• [ABOUT THIS TASK] Please restate the data word for word.

• [EXTRACTED MATERIAL]
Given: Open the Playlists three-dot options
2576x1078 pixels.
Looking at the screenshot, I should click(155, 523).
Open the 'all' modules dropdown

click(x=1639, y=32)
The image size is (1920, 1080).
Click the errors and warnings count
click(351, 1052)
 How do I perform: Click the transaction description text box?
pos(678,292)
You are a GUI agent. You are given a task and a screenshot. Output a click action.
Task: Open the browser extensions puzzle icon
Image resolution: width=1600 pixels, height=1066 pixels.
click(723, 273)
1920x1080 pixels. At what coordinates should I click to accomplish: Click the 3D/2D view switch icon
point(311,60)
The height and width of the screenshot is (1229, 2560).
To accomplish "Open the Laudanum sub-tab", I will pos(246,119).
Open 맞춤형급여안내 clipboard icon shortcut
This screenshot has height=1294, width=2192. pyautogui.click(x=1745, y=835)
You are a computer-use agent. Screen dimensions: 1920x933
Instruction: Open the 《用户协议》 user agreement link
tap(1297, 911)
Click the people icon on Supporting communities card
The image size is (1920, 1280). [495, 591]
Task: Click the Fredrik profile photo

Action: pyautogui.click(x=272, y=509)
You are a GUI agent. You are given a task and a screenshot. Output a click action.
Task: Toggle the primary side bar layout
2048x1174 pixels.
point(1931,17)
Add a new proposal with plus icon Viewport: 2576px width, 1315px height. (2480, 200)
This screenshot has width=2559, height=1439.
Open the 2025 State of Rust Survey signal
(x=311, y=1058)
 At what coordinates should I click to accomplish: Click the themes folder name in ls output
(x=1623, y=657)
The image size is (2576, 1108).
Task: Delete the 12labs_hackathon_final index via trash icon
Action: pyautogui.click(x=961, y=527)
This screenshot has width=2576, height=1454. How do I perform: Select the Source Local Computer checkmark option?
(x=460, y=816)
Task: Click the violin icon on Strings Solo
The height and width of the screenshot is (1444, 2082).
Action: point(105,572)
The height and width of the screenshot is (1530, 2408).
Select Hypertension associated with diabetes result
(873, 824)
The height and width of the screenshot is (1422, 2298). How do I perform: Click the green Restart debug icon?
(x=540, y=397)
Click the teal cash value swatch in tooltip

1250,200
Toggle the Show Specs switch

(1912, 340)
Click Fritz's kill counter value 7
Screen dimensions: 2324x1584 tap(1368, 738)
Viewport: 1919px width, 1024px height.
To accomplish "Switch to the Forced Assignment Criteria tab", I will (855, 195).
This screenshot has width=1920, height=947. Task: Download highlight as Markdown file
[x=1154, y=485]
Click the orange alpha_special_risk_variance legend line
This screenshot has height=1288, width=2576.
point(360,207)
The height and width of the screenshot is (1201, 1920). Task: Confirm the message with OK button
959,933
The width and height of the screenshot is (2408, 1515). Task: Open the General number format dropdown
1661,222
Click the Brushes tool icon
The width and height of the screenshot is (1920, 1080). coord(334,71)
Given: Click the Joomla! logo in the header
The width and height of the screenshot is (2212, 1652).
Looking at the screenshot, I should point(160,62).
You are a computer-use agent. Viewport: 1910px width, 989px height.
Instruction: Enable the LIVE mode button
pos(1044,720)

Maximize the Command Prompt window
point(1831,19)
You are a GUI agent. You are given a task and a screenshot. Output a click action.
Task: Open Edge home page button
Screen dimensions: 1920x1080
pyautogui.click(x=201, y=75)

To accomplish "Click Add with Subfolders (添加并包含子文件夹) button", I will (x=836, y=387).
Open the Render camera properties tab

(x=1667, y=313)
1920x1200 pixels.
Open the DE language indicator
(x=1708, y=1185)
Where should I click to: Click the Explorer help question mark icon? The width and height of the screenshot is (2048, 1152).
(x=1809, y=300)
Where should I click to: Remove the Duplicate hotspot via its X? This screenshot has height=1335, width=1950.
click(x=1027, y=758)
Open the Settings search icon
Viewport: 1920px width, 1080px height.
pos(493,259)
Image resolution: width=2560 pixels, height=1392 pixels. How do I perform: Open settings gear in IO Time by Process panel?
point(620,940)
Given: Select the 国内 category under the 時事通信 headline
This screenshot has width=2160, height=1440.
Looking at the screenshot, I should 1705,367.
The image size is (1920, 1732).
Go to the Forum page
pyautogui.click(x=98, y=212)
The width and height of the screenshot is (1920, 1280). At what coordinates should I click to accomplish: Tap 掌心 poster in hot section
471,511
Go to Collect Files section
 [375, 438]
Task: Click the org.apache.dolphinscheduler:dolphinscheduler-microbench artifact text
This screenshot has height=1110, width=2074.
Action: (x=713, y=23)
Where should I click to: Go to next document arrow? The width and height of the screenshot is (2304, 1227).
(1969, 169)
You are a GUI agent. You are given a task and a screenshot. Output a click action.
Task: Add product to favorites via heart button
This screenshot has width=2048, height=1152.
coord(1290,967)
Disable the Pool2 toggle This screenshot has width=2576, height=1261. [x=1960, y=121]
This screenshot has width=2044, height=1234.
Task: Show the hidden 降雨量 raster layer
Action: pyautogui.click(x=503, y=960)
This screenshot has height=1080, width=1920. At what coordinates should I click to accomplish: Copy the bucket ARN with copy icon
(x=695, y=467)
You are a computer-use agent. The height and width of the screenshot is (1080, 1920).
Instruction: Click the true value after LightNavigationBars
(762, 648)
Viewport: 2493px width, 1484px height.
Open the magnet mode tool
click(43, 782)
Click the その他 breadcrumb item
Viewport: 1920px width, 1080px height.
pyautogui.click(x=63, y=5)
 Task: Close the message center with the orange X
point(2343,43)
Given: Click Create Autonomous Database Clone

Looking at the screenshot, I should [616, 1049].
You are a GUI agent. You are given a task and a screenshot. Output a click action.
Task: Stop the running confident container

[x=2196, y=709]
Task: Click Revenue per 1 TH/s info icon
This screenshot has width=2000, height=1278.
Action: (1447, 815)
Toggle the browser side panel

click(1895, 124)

• [RESPONSE TO THIS TASK]
Given: Open the Playlists three-dot options
2576x1078 pixels.
Looking at the screenshot, I should click(155, 523).
Open the 'all' modules dropdown

click(x=1639, y=32)
The image size is (1920, 1080).
Click the errors and warnings count
click(351, 1052)
 How do I perform: Click the transaction description text box?
pos(678,292)
You are a GUI agent. You are given a task and a screenshot. Output a click action.
Task: Open the browser extensions puzzle icon
Image resolution: width=1600 pixels, height=1066 pixels.
click(723, 273)
1920x1080 pixels. At what coordinates should I click to accomplish: Click the 3D/2D view switch icon
point(311,60)
The height and width of the screenshot is (1229, 2560).
To accomplish "Open the Laudanum sub-tab", I will pos(246,119).
Open 맞춤형급여안내 clipboard icon shortcut
This screenshot has height=1294, width=2192. pyautogui.click(x=1745, y=835)
You are a computer-use agent. Screen dimensions: 1920x933
Instruction: Open the 《用户协议》 user agreement link
tap(1297, 911)
Click the people icon on Supporting communities card
The image size is (1920, 1280). [495, 591]
Task: Click the Fredrik profile photo

Action: pyautogui.click(x=272, y=509)
You are a GUI agent. You are given a task and a screenshot. Output a click action.
Task: Toggle the primary side bar layout
2048x1174 pixels.
point(1931,17)
Add a new proposal with plus icon Viewport: 2576px width, 1315px height. (2480, 200)
This screenshot has width=2559, height=1439.
Open the 2025 State of Rust Survey signal
(x=311, y=1058)
 At what coordinates should I click to accomplish: Click the themes folder name in ls output
(x=1623, y=657)
The image size is (2576, 1108).
Task: Delete the 12labs_hackathon_final index via trash icon
Action: pyautogui.click(x=961, y=527)
This screenshot has width=2576, height=1454. How do I perform: Select the Source Local Computer checkmark option?
(x=460, y=816)
Task: Click the violin icon on Strings Solo
The height and width of the screenshot is (1444, 2082).
Action: point(105,572)
The height and width of the screenshot is (1530, 2408).
Select Hypertension associated with diabetes result
(873, 824)
The height and width of the screenshot is (1422, 2298). How do I perform: Click the green Restart debug icon?
(x=540, y=397)
Click the teal cash value swatch in tooltip

1250,200
Toggle the Show Specs switch

(1912, 340)
Click Fritz's kill counter value 7
Screen dimensions: 2324x1584 tap(1368, 738)
Viewport: 1919px width, 1024px height.
To accomplish "Switch to the Forced Assignment Criteria tab", I will (855, 195).
This screenshot has width=1920, height=947. Task: Download highlight as Markdown file
[x=1154, y=485]
Click the orange alpha_special_risk_variance legend line
This screenshot has height=1288, width=2576.
point(360,207)
The height and width of the screenshot is (1201, 1920). Task: Confirm the message with OK button
959,933
The width and height of the screenshot is (2408, 1515). Task: Open the General number format dropdown
1661,222
Click the Brushes tool icon
The width and height of the screenshot is (1920, 1080). coord(334,71)
Given: Click the Joomla! logo in the header
The width and height of the screenshot is (2212, 1652).
Looking at the screenshot, I should point(160,62).
You are a computer-use agent. Viewport: 1910px width, 989px height.
Instruction: Enable the LIVE mode button
pos(1044,720)

Maximize the Command Prompt window
point(1831,19)
You are a GUI agent. You are given a task and a screenshot. Output a click action.
Task: Open Edge home page button
Screen dimensions: 1920x1080
pyautogui.click(x=201, y=75)

To accomplish "Click Add with Subfolders (添加并包含子文件夹) button", I will (x=836, y=387).
Open the Render camera properties tab

(x=1667, y=313)
1920x1200 pixels.
Open the DE language indicator
(x=1708, y=1185)
Where should I click to: Click the Explorer help question mark icon? The width and height of the screenshot is (2048, 1152).
(x=1809, y=300)
Where should I click to: Remove the Duplicate hotspot via its X? This screenshot has height=1335, width=1950.
click(x=1027, y=758)
Open the Settings search icon
Viewport: 1920px width, 1080px height.
pos(493,259)
Image resolution: width=2560 pixels, height=1392 pixels. How do I perform: Open settings gear in IO Time by Process panel?
point(620,940)
Given: Select the 国内 category under the 時事通信 headline
This screenshot has width=2160, height=1440.
Looking at the screenshot, I should 1705,367.
The image size is (1920, 1732).
Go to the Forum page
pyautogui.click(x=98, y=212)
The width and height of the screenshot is (1920, 1280). At what coordinates should I click to accomplish: Tap 掌心 poster in hot section
471,511
Go to Collect Files section
 [375, 438]
Task: Click the org.apache.dolphinscheduler:dolphinscheduler-microbench artifact text
This screenshot has height=1110, width=2074.
Action: (x=713, y=23)
Where should I click to: Go to next document arrow? The width and height of the screenshot is (2304, 1227).
(1969, 169)
You are a GUI agent. You are given a task and a screenshot. Output a click action.
Task: Add product to favorites via heart button
This screenshot has width=2048, height=1152.
coord(1290,967)
Disable the Pool2 toggle This screenshot has width=2576, height=1261. [x=1960, y=121]
This screenshot has width=2044, height=1234.
Task: Show the hidden 降雨量 raster layer
Action: pyautogui.click(x=503, y=960)
This screenshot has height=1080, width=1920. At what coordinates should I click to accomplish: Copy the bucket ARN with copy icon
(x=695, y=467)
You are a computer-use agent. The height and width of the screenshot is (1080, 1920).
Instruction: Click the true value after LightNavigationBars
(762, 648)
Viewport: 2493px width, 1484px height.
Open the magnet mode tool
click(43, 782)
Click the その他 breadcrumb item
Viewport: 1920px width, 1080px height.
pyautogui.click(x=63, y=5)
 Task: Close the message center with the orange X
point(2343,43)
Given: Click Create Autonomous Database Clone

Looking at the screenshot, I should [616, 1049].
You are a GUI agent. You are given a task and a screenshot. Output a click action.
Task: Stop the running confident container

[x=2196, y=709]
Task: Click Revenue per 1 TH/s info icon
This screenshot has width=2000, height=1278.
Action: (1447, 815)
Toggle the browser side panel

click(1895, 124)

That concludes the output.